Exercise prompt:
Below, locate the line that contains "Where should I". Repeat exactly from that line to the line that contains "the search magnifier", inclusive, leaving out the pictures.

Material supplied:
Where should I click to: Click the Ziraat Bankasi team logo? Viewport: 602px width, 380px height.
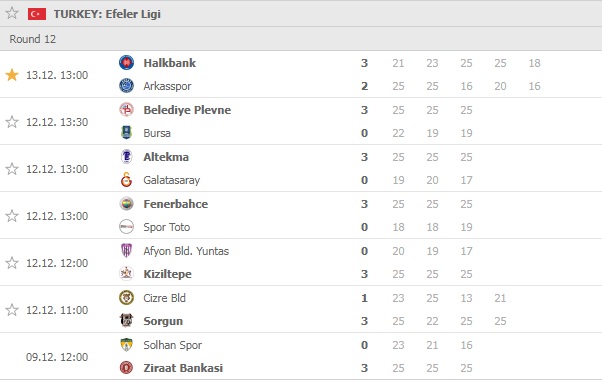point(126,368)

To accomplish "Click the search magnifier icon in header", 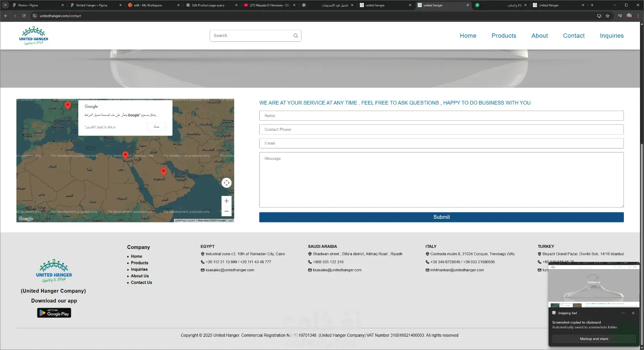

--

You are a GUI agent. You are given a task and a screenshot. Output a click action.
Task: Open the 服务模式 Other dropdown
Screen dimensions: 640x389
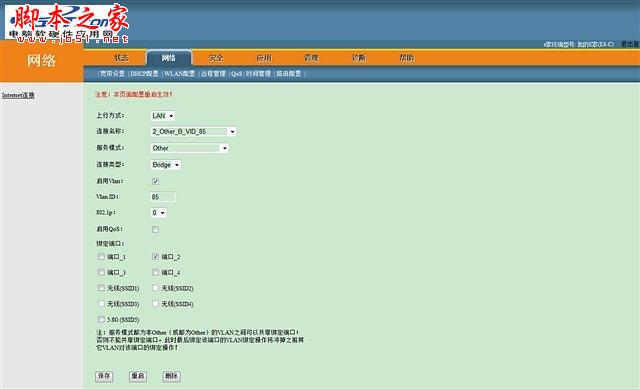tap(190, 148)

* * *

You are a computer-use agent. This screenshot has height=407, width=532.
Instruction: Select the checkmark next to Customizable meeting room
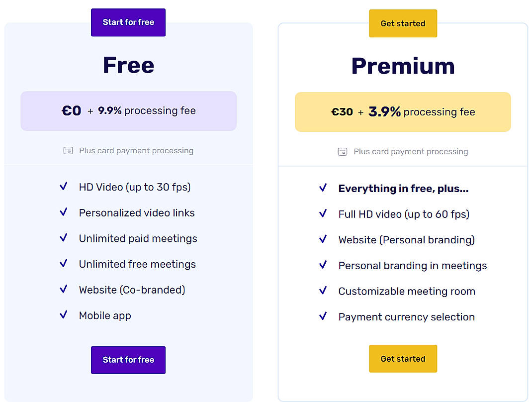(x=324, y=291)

Result of the exercise:
Where should I click to: Click the Ziraat Bankasi team logo? Viewport: 602px width, 380px height.
point(126,368)

To accomplish "Click the search magnifier icon in header", 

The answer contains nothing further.